[Exercise objective]
Reproduce word for word the part of the motion controller text starting at "FIG. 13 is a" and ending at "a) and 3(b).".

[Text section]
## begin

FIG. 13 is a configuration diagram to generate control signals of filming devices using the universal motion controller according to the present invention. As shown in FIG. 13, it is desirable that the universal motion controller (100) to generate control signals for the filming device (700) is configured with the use of the implementation examples for the upper part and the lower part shown in FIGS. 2( a) and 3(b).
The first action sensing part (110) detects position movement of the universal motion controller (100) and generates the drive action signals (Ux) to advance or back up the driver for filming device (700) when the universal motion controller (100) moves forward or backward on 2D plane (pad) of X-axis, Y-axis.
Meanwhile, the first action sensing part (110) detects position movement of the universal motion controller to generate left/right movement action signals (Ux) to move the driver for the filming device (700) to the left or the right side, when the universal motion controller (100) moves to the left or the right side on X-, Y-axis 2D plane of the bottom face (pad).

## end

[Given information]
## begin

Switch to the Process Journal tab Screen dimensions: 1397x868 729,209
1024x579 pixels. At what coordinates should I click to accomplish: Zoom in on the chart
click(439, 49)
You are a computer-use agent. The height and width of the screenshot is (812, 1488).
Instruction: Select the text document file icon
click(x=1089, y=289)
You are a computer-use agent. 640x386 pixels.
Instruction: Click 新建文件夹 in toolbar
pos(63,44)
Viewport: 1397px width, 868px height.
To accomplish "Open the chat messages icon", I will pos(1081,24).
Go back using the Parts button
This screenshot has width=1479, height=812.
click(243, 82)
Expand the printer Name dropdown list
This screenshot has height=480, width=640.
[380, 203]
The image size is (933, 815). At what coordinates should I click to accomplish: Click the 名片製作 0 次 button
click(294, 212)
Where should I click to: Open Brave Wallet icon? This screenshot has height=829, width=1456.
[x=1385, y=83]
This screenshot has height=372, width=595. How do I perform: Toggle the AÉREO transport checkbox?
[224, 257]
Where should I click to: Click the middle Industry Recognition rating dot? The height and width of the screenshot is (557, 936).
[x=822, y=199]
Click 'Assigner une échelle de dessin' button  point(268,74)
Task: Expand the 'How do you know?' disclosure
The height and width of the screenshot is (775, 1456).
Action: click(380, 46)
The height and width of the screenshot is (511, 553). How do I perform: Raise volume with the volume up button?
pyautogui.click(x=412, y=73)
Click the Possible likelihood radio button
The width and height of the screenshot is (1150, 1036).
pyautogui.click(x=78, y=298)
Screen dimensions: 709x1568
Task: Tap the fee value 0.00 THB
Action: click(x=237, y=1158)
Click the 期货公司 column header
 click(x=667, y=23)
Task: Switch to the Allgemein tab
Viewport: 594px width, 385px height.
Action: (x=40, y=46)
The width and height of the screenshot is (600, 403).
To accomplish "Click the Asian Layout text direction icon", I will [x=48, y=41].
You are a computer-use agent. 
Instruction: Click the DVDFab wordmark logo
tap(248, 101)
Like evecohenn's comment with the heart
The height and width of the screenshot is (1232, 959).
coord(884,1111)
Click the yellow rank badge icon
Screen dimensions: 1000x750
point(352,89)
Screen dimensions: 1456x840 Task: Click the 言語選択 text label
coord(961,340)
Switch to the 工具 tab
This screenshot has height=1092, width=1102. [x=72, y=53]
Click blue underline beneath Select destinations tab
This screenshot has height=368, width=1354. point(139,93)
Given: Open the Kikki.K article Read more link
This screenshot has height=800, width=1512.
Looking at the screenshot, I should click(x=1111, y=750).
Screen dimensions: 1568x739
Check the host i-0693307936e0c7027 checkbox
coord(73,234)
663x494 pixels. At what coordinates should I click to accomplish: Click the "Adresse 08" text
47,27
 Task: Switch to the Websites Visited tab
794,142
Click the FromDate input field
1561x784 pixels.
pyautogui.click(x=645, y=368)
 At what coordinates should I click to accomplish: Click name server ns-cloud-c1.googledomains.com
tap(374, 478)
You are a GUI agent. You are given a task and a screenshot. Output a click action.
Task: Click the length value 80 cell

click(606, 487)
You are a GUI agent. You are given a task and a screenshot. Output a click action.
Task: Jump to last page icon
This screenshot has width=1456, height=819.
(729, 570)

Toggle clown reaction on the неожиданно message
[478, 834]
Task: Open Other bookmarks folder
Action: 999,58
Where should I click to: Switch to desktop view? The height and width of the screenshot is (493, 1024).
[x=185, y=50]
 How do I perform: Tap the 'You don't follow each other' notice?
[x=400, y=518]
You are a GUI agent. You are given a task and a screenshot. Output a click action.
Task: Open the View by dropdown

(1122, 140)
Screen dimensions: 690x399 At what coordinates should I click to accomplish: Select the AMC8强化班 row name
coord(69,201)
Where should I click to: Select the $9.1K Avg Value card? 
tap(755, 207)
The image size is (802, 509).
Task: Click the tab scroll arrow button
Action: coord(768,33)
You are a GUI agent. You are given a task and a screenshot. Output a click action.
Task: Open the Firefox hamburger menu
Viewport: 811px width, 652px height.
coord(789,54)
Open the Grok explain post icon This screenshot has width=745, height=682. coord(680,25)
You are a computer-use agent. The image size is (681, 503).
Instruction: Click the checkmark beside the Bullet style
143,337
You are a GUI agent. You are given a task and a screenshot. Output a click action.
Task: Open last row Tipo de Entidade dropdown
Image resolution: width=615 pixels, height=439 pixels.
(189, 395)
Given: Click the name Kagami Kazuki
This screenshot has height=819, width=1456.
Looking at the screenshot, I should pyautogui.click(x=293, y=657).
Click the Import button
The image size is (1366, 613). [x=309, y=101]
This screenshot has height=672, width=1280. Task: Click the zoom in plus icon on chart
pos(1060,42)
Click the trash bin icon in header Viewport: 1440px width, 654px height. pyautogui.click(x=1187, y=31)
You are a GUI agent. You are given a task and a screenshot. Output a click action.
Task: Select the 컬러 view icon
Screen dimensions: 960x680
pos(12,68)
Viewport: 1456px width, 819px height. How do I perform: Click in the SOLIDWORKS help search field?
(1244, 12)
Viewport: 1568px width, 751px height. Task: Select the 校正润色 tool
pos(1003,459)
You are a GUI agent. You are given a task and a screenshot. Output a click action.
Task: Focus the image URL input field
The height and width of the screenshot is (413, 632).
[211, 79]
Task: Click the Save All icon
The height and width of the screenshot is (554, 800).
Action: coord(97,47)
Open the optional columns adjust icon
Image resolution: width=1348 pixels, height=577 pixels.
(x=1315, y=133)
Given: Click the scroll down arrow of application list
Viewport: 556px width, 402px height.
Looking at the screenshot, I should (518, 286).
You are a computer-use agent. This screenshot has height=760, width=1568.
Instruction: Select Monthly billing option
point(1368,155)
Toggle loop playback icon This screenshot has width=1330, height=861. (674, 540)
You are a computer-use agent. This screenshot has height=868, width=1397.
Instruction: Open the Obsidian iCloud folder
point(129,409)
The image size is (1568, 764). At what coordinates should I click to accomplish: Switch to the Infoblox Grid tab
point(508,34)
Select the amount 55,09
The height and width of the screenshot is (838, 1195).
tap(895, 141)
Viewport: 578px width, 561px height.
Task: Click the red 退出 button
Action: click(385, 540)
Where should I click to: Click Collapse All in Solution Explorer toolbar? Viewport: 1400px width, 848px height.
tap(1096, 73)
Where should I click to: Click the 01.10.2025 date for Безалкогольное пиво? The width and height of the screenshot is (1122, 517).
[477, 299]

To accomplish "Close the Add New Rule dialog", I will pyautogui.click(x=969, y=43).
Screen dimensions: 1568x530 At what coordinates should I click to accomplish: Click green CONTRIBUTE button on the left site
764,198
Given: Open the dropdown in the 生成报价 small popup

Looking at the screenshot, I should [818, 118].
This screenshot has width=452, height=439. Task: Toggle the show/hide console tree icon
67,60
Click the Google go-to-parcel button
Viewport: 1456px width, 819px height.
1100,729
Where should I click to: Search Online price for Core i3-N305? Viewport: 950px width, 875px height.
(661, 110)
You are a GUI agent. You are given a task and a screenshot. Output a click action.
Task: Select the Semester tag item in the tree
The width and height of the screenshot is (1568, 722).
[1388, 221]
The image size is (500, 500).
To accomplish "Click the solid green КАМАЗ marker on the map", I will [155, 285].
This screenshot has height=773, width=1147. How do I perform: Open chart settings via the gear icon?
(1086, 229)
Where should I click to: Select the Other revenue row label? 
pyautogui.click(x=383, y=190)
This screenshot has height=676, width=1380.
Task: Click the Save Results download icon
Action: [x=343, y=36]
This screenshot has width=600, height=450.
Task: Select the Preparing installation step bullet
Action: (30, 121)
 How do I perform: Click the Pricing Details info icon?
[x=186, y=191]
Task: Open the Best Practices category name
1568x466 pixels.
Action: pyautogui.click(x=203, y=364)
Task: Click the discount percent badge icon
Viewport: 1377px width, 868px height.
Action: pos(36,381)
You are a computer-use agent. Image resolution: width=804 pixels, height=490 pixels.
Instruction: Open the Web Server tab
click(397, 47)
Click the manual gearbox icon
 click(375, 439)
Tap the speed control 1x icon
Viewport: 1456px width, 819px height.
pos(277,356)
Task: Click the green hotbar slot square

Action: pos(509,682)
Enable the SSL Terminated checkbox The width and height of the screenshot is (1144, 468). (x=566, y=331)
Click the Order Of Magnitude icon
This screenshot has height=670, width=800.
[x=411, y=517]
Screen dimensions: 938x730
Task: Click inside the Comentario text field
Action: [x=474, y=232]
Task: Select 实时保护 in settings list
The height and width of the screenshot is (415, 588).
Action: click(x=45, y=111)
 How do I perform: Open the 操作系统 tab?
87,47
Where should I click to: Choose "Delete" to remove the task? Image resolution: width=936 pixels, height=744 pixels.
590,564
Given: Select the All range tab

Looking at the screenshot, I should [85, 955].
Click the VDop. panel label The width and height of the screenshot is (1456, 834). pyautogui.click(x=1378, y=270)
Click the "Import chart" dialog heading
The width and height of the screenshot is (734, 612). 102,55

## end

[Full answer]
FIG. 13 is a configuration diagram to generate control signals of filming devices using the universal motion controller according to the present invention. As shown in FIG. 13, it is desirable that the universal motion controller (100) to generate control signals for the filming device (700) is configured with the use of the implementation examples for the upper part and the lower part shown in FIGS. 2( a) and 3(b).